What lines in the listing include "Open"? Return a copy of each.

((

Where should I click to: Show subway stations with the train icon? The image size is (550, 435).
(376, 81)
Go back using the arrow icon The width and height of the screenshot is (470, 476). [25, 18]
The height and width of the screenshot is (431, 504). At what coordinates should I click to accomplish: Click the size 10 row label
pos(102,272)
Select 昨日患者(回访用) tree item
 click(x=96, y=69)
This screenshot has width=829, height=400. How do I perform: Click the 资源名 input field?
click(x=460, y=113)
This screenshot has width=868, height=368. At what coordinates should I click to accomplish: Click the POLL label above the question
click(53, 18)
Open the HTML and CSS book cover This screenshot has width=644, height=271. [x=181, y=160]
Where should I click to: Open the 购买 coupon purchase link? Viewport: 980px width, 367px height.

))

- _TASK RESULT_
Open the HTML and CSS book cover This screenshot has width=644, height=271. [x=181, y=160]
Where should I click to: Open the 购买 coupon purchase link? Viewport: 980px width, 367px height.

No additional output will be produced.